The C-terminal region of this newly identified protein family displays limited sequence homology [typically corresponding to e-values from a BLASTP (12
] to the catalytic domain of the very short patch repair (‘Vsr’) endonucleases (enzymes that generate a 5′ nick at T:G mismatches in newly replicated DNA and thus stimulate DNA nucleotide excision repair) (13
). Several catalytic residues from Vsr endonucleases are conserved across all members of the new gene family, and form the composite sequence motif EDxHD. These residues include an essential aspartate that coordinates a catalytic magnesium ion, a histidine believed to act as a general base and a neighboring aspartate residue. Based on the presence of a recognizable endonuclease catalytic domain within these intron- and intein-associated microbial ORFs and the conservation of catalytic residues within that domain, this gene family was therefore hypothesized to encode a novel lineage of homing endonucleases.
These ORFs also display sequence signatures in their N-terminal regions that are similar to those found in several nuclease associated modular DNA-binding motifs (‘NUMODs’) (15
). NUMODs are frequently found in other homing endonucleases from bacteriophage, such as the GIY-YIG endonuclease I-TevI (8
) and the HNH endonuclease I-HmuI (6
). In those cases, the NUMODs are found at the C-terminal end of those proteins (a reversed domain organization compared to the metagenomic ORFs described above). The extended conformation that NUMOD regions adopt upon DNA binding dictates that they make relatively sparse contacts across their long target sites.

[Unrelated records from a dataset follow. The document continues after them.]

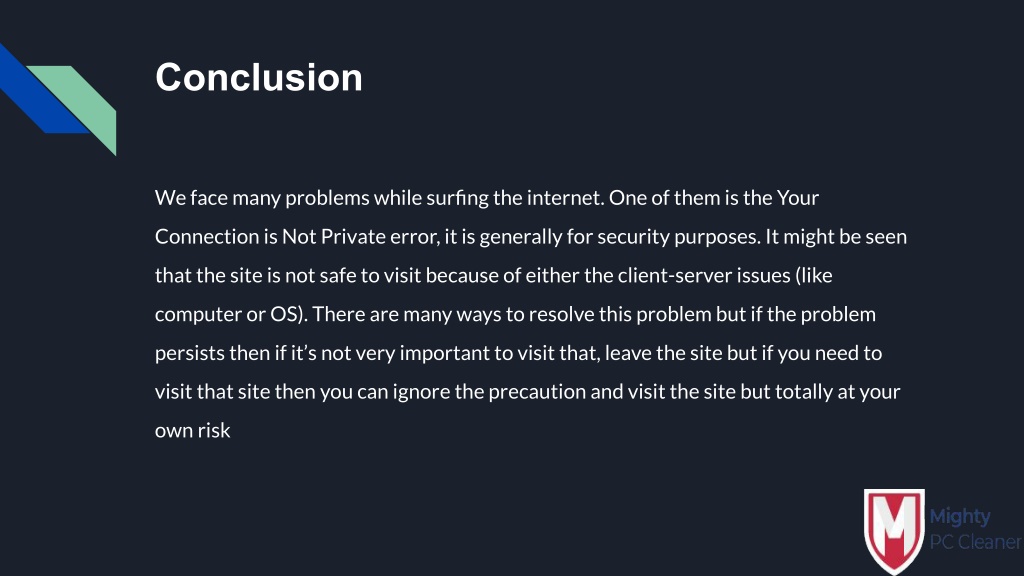Viewport: 1024px width, 576px height.
Task: Select the "Conclusion" slide title
Action: click(x=259, y=77)
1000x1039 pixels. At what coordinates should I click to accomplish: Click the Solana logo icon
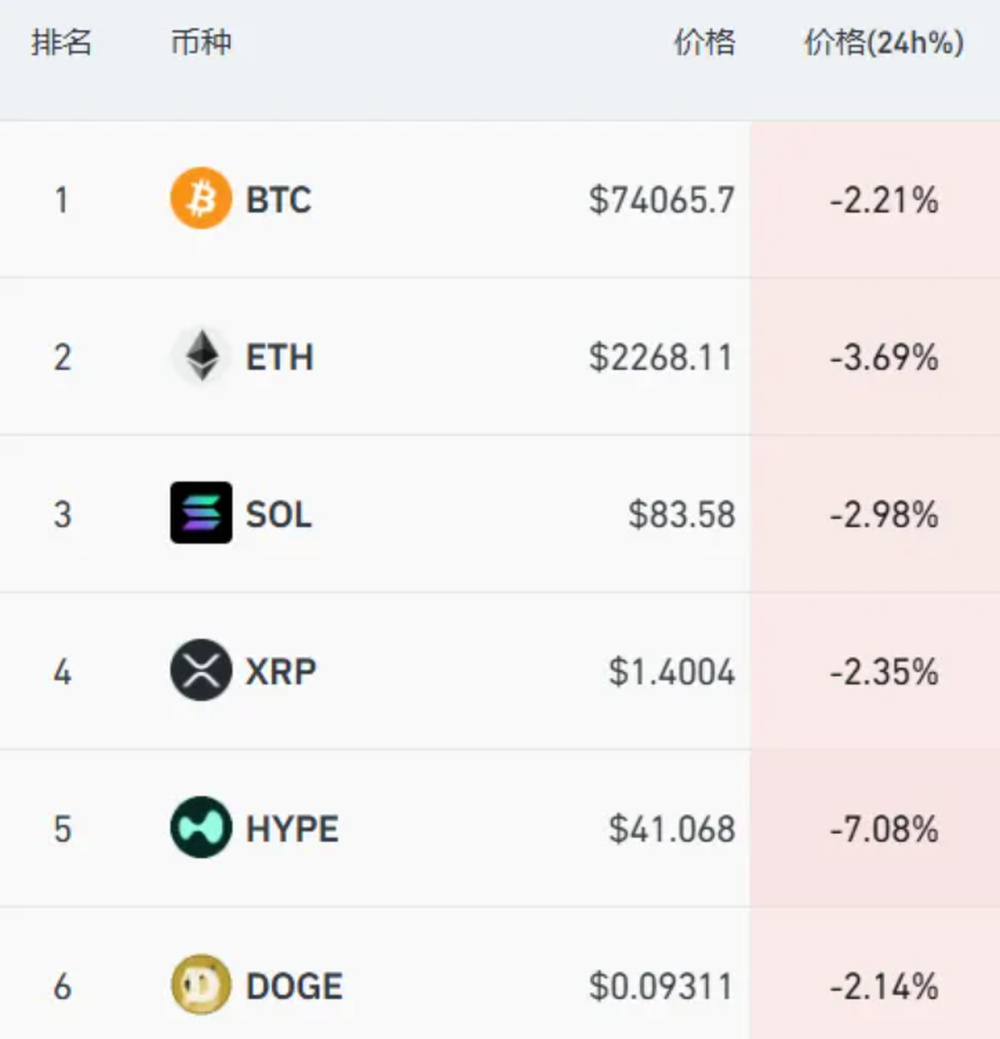coord(201,513)
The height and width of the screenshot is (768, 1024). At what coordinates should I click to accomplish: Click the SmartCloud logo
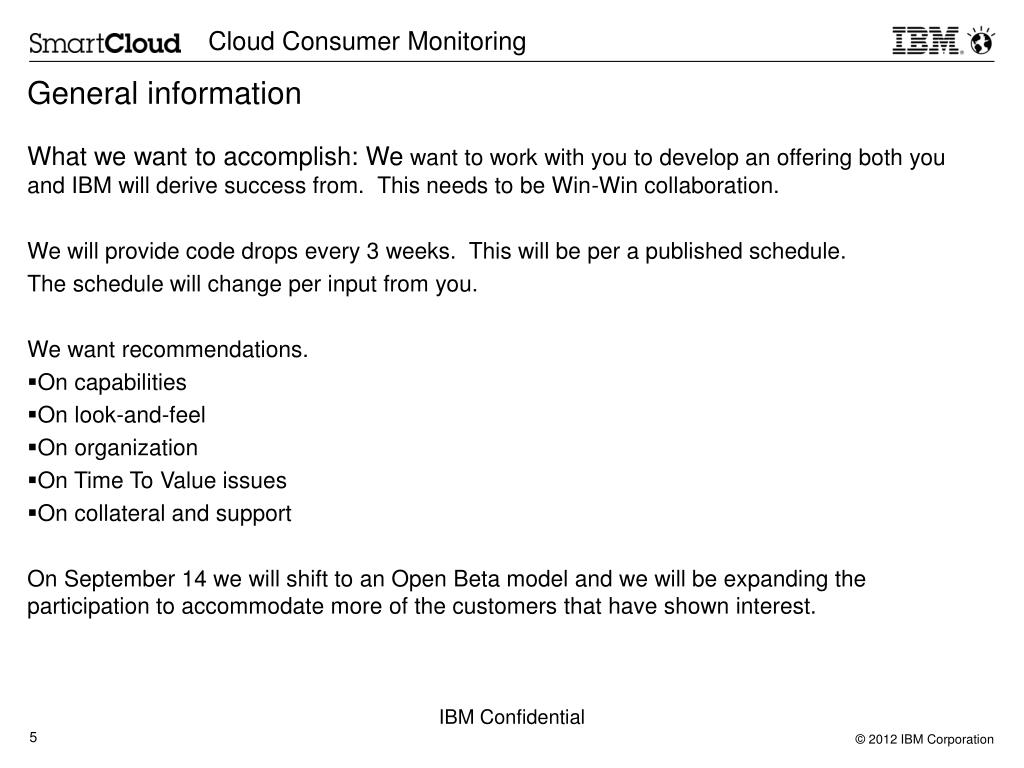point(104,42)
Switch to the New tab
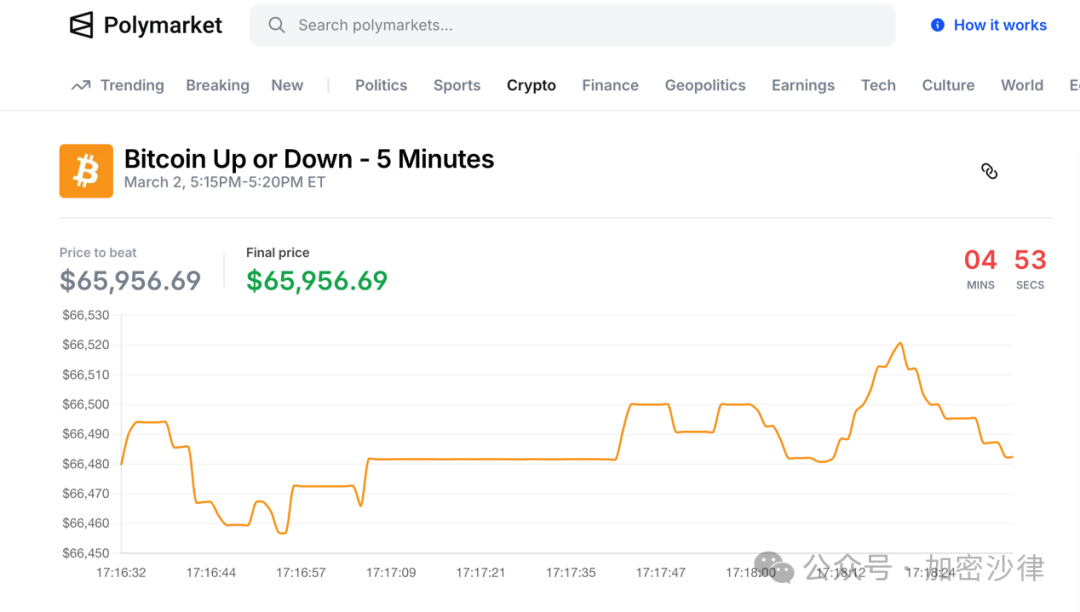1080x612 pixels. click(x=287, y=86)
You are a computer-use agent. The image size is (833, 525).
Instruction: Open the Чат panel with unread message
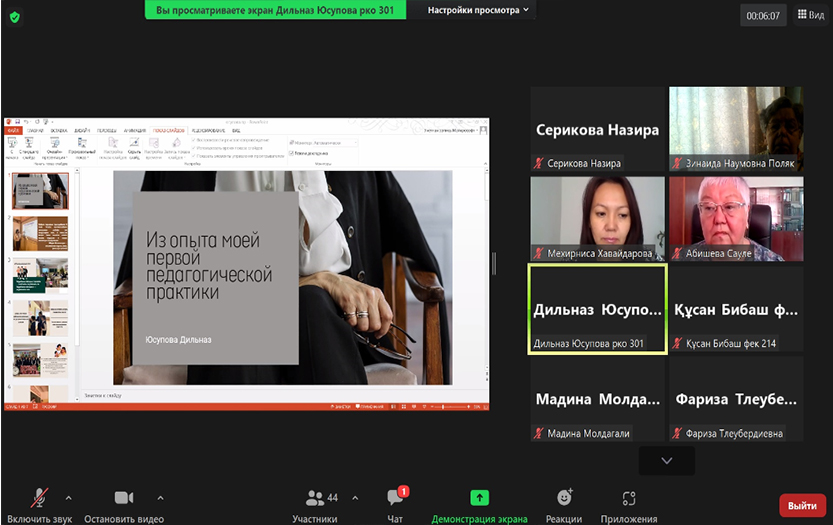point(395,498)
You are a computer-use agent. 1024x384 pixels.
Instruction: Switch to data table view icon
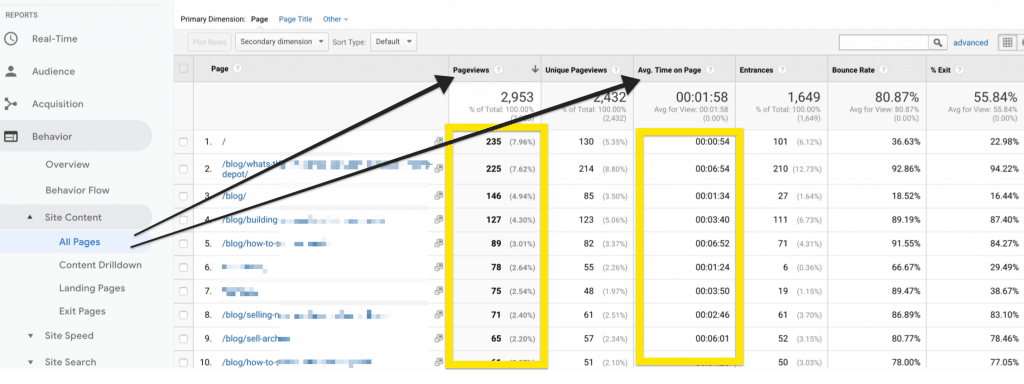pyautogui.click(x=1007, y=42)
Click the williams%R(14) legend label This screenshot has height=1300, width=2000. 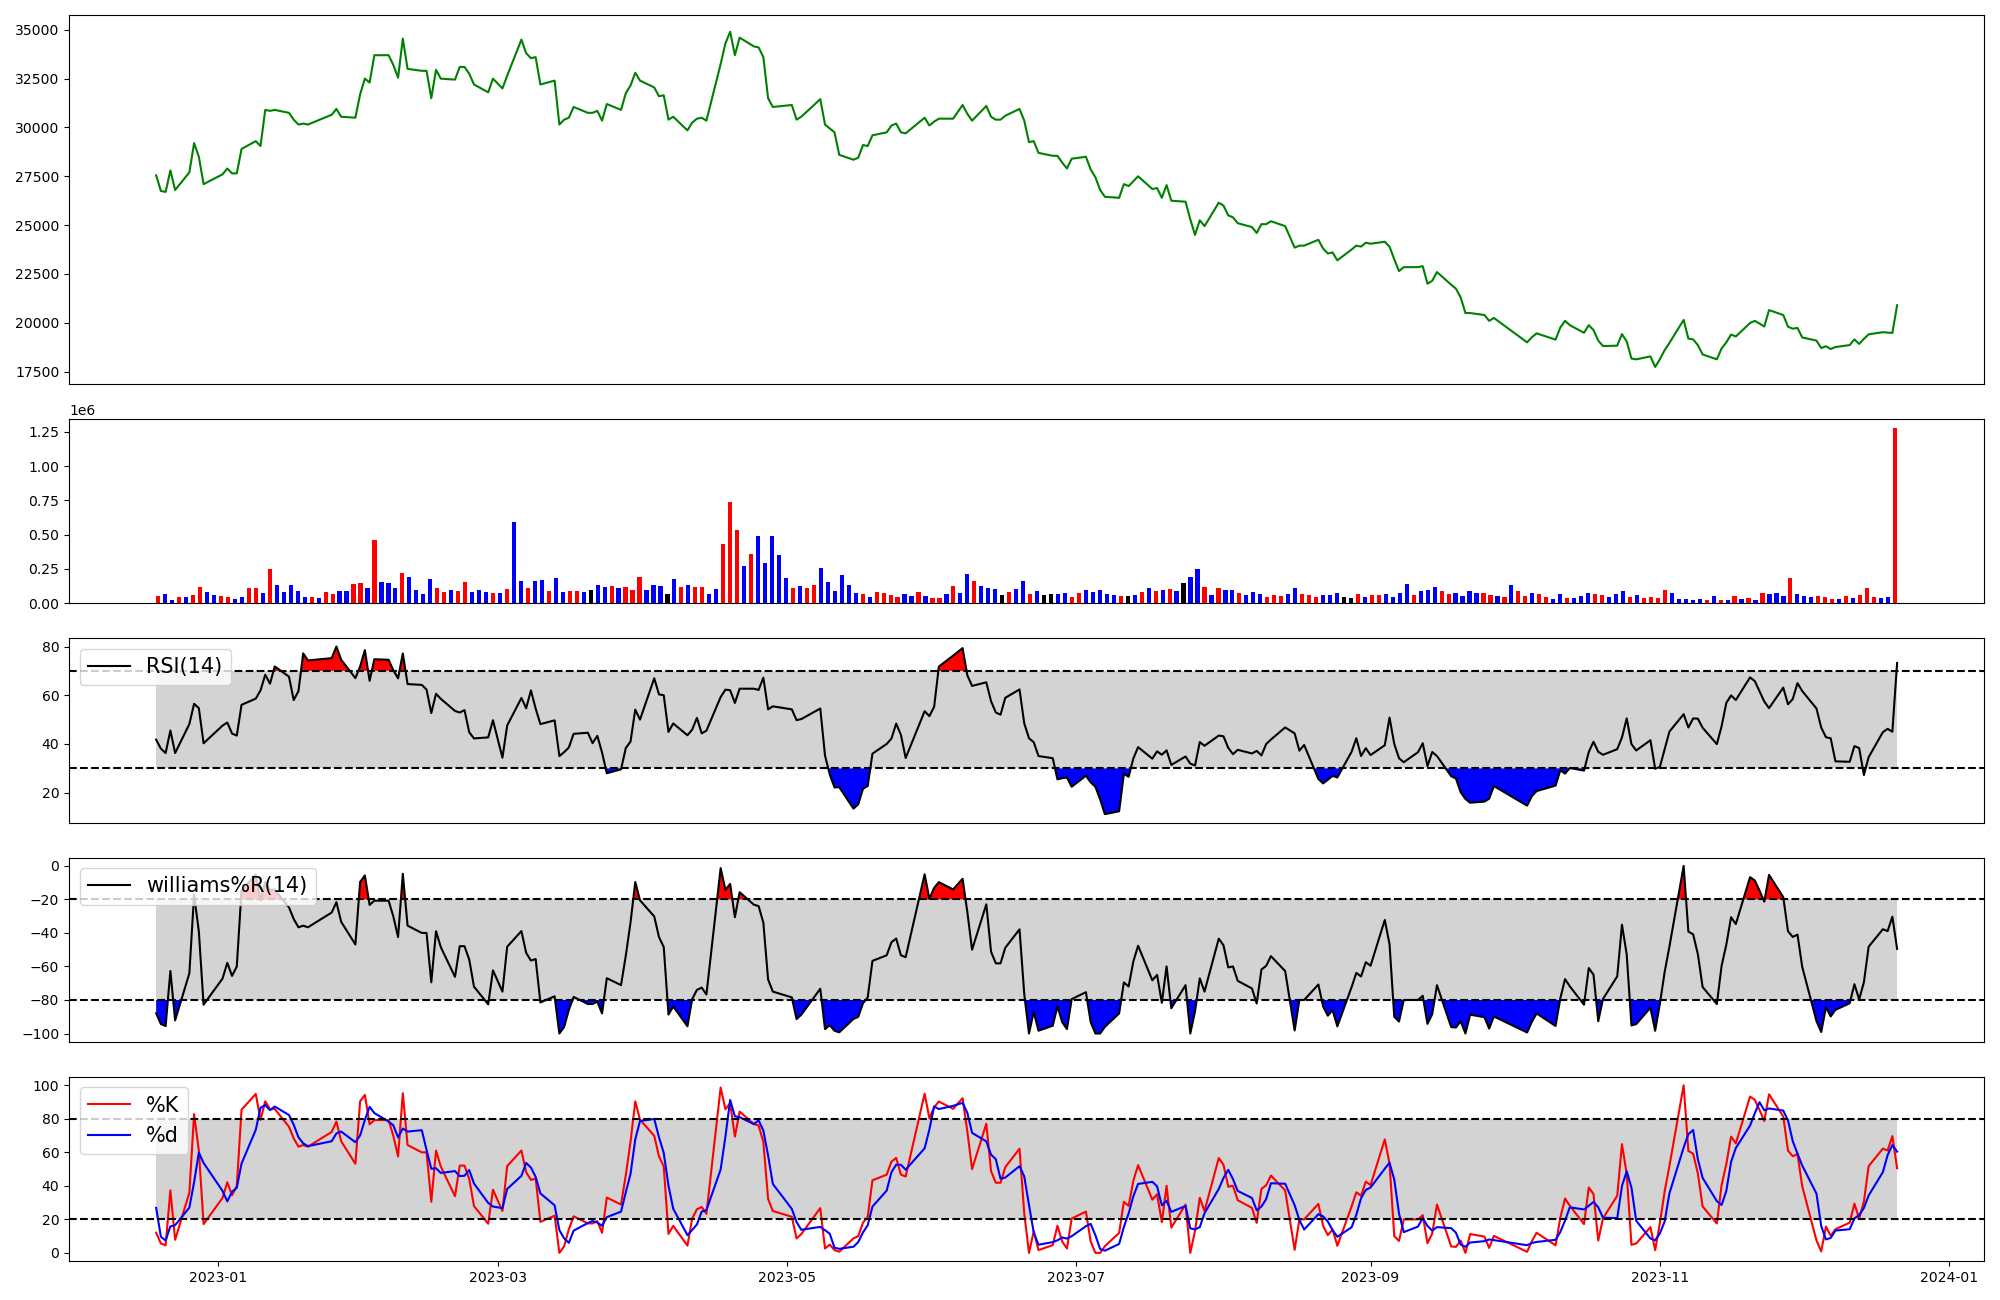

A representative member of this novel homing endonuclease family, which we have named I-Bth0305I, was identified in the NCBI sequence database during the same genomic analysis (11
). This ORF is located within a group I intron that interrupts the RecA gene of Bacillus thuringiensis
0305ϕ8–36 bacteriophage. Experiments described in this manuscript describe the binding site, cleavage pattern and specificity of I-Bth0305I, and the crystal structure of its catalytic domain. These experiments demonstrate that I-Bth0305I is a site-specific endonuclease that forms a homodimer and contacts a region of DNA up to 60
bp in length. Unlike many bacteriophage homing endonucleases (which tether relatively nonspecific catalytic nuclease domains to sequence-specific DNA-binding domains, and therefore display significant specificity for DNA base pairs that are located some distance from the site of cleavage), I-Bth0305I displays its greatest specificity across the central residues of its recognition site (spanning the positions of DNA cleavage and intron insertion), and little additional sequence specificity at positions more distant from the cleavage site. The crystal structure of the I-Bth0305I catalytic domain confirms that members of this putative homing endonuclease family share a common ancestor with the Vsr mismatch repair endonuclease, and supports a similar mechanism for DNA strand cleavage.